To make more than one assumption I would use And
:
$Assumptions = And[a > 0, \[Beta] > 0, d > 0, 1 > b > 0,
c > 0, a > \[Tau]*\[Theta]A, \[Tau] >
0, \[Theta]A > \[Theta]B > \[Theta]C, a > \[Tau]*\[Theta]B,
a > \[Tau]*\[Theta]C, Fb > 0, Fc > 0, 1 > \[Alpha] > 0]
Your constraint is then
myConstraint = Simplify[\[Tau] < 1/(2 (-\[Theta]A^2 + \[Theta]B^2))*
(-2 a \[Theta]A + 2 a \[Theta]B -
Sqrt[((2 a \[Theta]A - 2 a \[Theta]B)^2 -
4 (-\[Theta]A^2 + \[Theta]B^2)*
(-((a^2 \[Theta]A)/(\[Theta]A + \[Theta]B)) - (
a^2 \[Beta] \[Theta]A)/(\[Theta]A + \[Theta]B) + (
a^2 p \[Beta] \[Theta]A)/(\[Theta]A + \[Theta]B) - (
a^2 p \[Alpha] \[Beta] \[Theta]A)/(\[Theta]A + \[Theta]B) \
+ (a^2 \[Theta]B)/(\[Theta]A + \[Theta]B) +
(a^2 \[Beta] \[Theta]B)/(\[Theta]A + \[Theta]B) - (
a^2 p \[Beta] \[Theta]B)/(\[Theta]A + \[Theta]B) + (
a^2 p \[Alpha] \[Beta] \[Theta]B)/(\[Theta]A + \
\[Theta]B)))])]
I retract what I said about incompatibility: I had miswritten a symbol.

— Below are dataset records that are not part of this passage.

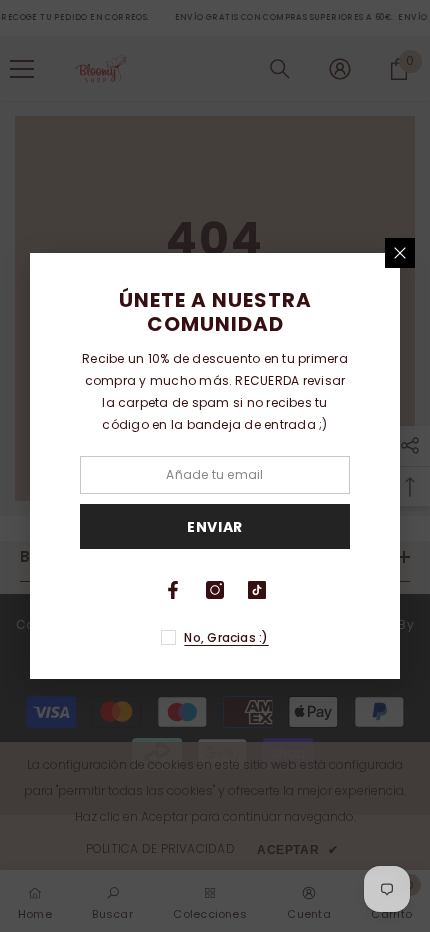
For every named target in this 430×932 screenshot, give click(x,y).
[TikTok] (257, 590)
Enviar (215, 527)
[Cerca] (400, 253)
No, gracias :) (226, 637)
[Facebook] (173, 590)
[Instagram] (215, 590)
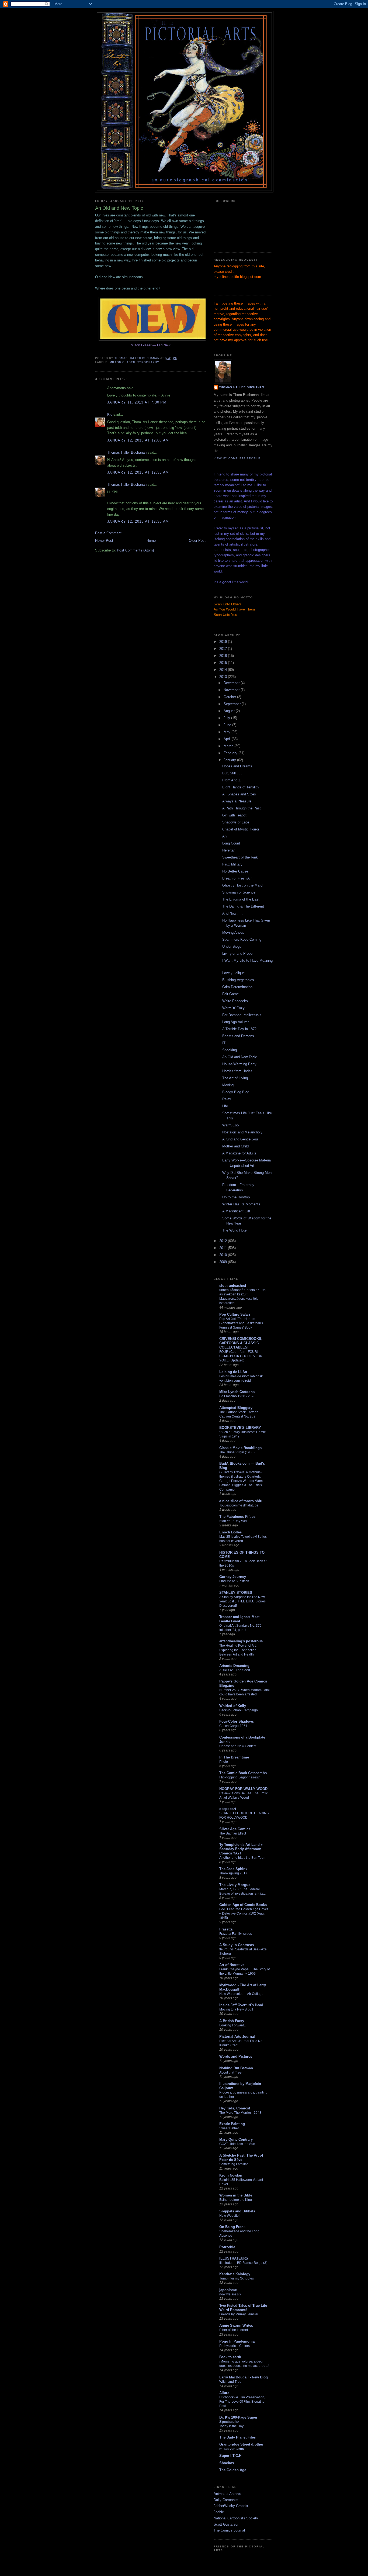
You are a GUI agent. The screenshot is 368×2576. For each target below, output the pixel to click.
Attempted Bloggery (235, 1408)
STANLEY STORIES (235, 1593)
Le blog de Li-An (233, 1372)
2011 (223, 1248)
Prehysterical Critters (234, 2346)
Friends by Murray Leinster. (239, 2314)
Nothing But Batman (236, 2068)
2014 (223, 670)
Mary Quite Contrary (236, 2139)
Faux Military (232, 864)
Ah (224, 836)
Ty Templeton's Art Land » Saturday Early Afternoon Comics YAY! (241, 1849)
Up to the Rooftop (236, 1197)
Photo (223, 1762)
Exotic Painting (232, 2124)
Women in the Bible (235, 2195)
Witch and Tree (230, 2382)
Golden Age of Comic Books (243, 1905)
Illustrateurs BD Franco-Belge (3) (243, 2263)
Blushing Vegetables (238, 980)
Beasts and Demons (238, 1036)
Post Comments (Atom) (135, 550)
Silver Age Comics (234, 1829)
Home (151, 541)
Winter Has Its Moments (241, 1204)
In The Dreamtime (234, 1757)
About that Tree (230, 2072)
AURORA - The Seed (234, 1670)
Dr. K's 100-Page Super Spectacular (238, 2419)
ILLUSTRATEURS (233, 2258)
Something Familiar (233, 2164)
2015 (223, 663)
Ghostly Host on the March (243, 885)
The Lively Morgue (234, 1885)
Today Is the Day (231, 2426)
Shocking (229, 1050)
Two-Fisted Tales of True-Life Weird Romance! (243, 2307)
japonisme (228, 2290)
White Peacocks (235, 1001)
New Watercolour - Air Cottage (241, 1994)
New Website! (229, 2216)
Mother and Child (235, 1146)
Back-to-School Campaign (238, 1710)
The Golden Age (232, 2470)
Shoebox (226, 2463)
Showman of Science (238, 892)
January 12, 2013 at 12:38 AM (138, 521)
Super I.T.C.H (230, 2456)
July (227, 718)
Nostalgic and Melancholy (242, 1132)
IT (223, 1043)
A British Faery (231, 2021)
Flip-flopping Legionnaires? (239, 1777)
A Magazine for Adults (239, 1153)
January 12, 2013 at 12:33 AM (138, 472)
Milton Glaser (122, 362)
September (233, 704)
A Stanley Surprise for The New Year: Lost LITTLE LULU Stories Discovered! (242, 1601)
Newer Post (104, 541)
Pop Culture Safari (234, 1314)
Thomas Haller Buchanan (127, 452)
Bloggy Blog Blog (235, 1092)
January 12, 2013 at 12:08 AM (138, 440)
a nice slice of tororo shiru (241, 1501)
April (228, 739)
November (232, 690)
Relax (226, 1099)
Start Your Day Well (233, 1521)
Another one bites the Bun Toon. (242, 1858)
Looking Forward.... (233, 2025)
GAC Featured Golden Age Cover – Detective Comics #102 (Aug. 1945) (243, 1913)
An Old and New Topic (239, 1057)
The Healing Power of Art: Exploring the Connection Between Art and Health (237, 1650)
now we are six (230, 2294)
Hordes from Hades (237, 1071)
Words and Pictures (235, 2056)
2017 (223, 649)
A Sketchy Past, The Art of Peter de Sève (241, 2157)
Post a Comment (108, 533)
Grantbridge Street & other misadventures (241, 2446)
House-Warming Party (239, 1064)
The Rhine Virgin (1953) (237, 1452)
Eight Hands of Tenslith (240, 787)
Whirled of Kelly (232, 1706)
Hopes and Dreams (237, 766)
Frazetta (225, 1929)
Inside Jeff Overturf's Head (241, 2005)
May (227, 732)
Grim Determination (237, 987)
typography (148, 362)
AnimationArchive (227, 2494)
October (230, 697)
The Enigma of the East (240, 899)
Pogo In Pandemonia (237, 2341)
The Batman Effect (232, 1833)
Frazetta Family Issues (235, 1934)
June (228, 725)
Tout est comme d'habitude (238, 1505)
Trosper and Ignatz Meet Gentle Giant (239, 1619)
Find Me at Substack (234, 1581)
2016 (223, 656)
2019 (223, 642)
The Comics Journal (229, 2530)
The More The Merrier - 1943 (240, 2113)
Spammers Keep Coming (241, 939)
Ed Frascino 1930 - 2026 (237, 1396)
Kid (109, 414)
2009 (223, 1262)
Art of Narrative (231, 1965)
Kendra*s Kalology (234, 2274)
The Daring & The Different (243, 906)
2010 (223, 1255)
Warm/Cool (230, 1125)
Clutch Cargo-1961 (233, 1726)
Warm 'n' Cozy (233, 1008)
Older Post (197, 541)
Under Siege (231, 946)
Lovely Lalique (233, 973)
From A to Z (231, 780)
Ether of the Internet (233, 2330)
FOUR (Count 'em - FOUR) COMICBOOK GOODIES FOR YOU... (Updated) (240, 1356)
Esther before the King (235, 2200)
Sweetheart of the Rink (240, 857)
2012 (223, 1241)
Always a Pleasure (236, 801)
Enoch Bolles (230, 1532)
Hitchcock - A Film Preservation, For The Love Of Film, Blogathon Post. (242, 2401)
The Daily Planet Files (237, 2437)
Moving (228, 1085)
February (231, 753)
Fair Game (230, 994)
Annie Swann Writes (236, 2325)
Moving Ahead (233, 932)
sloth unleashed (232, 1286)
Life (225, 1106)
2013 (223, 677)
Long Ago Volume (235, 1022)
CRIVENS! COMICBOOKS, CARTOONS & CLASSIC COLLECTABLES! (240, 1343)
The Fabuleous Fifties (237, 1517)
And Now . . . (232, 913)
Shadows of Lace (235, 822)
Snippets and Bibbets (237, 2211)
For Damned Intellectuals (241, 1015)
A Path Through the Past (241, 808)
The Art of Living (235, 1078)
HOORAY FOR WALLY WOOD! (244, 1789)
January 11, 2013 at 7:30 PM (136, 402)
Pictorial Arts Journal (237, 2036)
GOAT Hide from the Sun (237, 2144)
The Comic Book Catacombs (243, 1773)
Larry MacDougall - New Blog (243, 2377)
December (232, 683)
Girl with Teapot (234, 815)
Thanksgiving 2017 (233, 1873)
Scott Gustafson (226, 2524)
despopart (227, 1809)
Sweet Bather (229, 2128)
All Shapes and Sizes (239, 794)
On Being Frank (232, 2227)
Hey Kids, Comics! (234, 2108)
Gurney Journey (232, 1577)
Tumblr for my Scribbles (236, 2278)
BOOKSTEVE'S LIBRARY (240, 1428)
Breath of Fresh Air (237, 878)
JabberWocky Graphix (231, 2506)
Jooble (219, 2512)
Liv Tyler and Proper (238, 953)
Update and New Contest (237, 1746)
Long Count (231, 843)
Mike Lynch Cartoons (237, 1392)
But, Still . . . (232, 773)
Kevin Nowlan (230, 2175)
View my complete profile (237, 458)
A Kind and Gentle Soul (240, 1139)
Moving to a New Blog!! (236, 2009)
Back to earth (230, 2357)
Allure (224, 2393)
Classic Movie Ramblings (240, 1448)
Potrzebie (227, 2247)
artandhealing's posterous (241, 1641)
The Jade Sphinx (233, 1869)
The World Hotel (234, 1230)
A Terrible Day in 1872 (239, 1029)
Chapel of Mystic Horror (240, 829)
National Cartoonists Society (236, 2518)
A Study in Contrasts (236, 1945)
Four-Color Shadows (236, 1721)
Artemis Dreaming (234, 1666)
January (230, 760)
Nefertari (228, 850)
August (230, 711)
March (229, 746)
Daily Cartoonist (226, 2500)
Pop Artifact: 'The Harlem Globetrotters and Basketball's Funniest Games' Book (241, 1323)
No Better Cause (235, 871)
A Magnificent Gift (236, 1211)
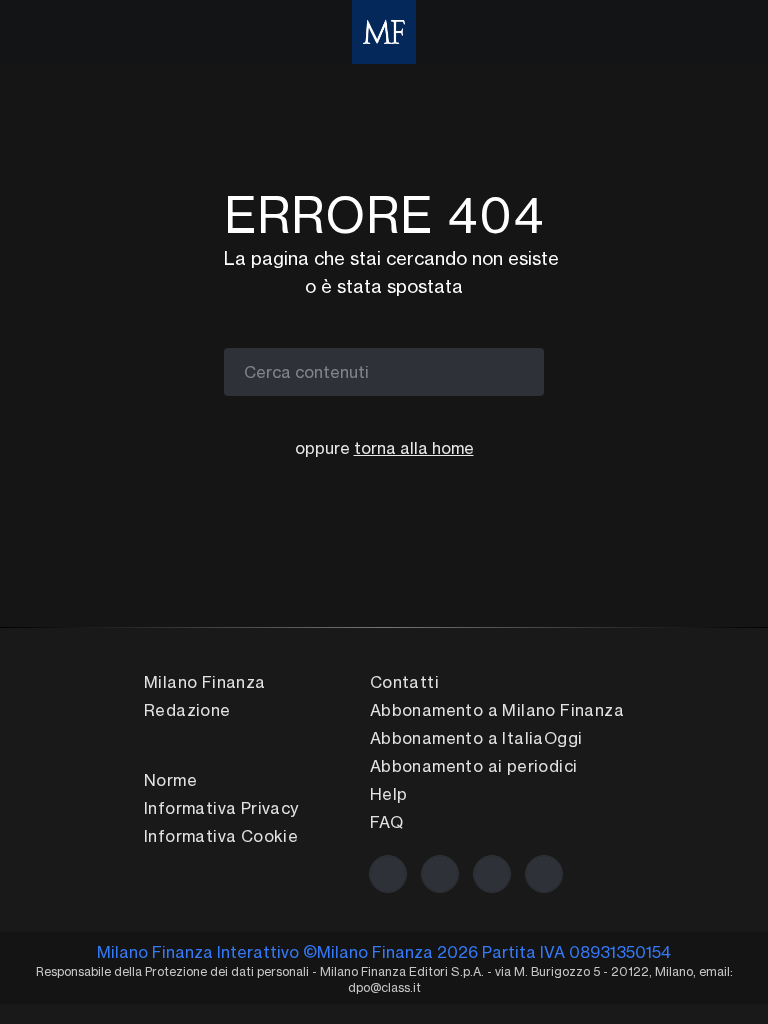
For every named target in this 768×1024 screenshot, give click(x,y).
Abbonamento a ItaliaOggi (476, 738)
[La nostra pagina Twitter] (440, 874)
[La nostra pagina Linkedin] (492, 874)
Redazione (187, 710)
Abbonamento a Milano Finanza (497, 710)
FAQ (386, 822)
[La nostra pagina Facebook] (388, 874)
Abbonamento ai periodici (474, 766)
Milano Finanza (205, 682)
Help (389, 794)
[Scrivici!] (544, 874)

Your constraint is indeed an interval, but its endpoints have different expressions, depending on the parameters:
intrvl =Reduce[myConstraint && $Assumptions, \[Tau], Reals]
To maximize a parametric expression, FindMaxValue
is not suitable, because it uses numerical methods. MaxValue
can handle symbolic expressions:
fnct = -((d (a - \[Theta]A \[Tau])^2)/(2 (b + c)^2)) + (
b (1 + \[Beta]) (a - \[Theta]A \[Tau])^2)/(8 (b + c)^2) +
((1 + \[Beta]) (a - \[Theta]A \[Tau])^2)/(4 (b + c));
MaxValue[{fnct, intrvl}, \[Tau]]// Simplify
The interpretation of the symbolic result is tricky.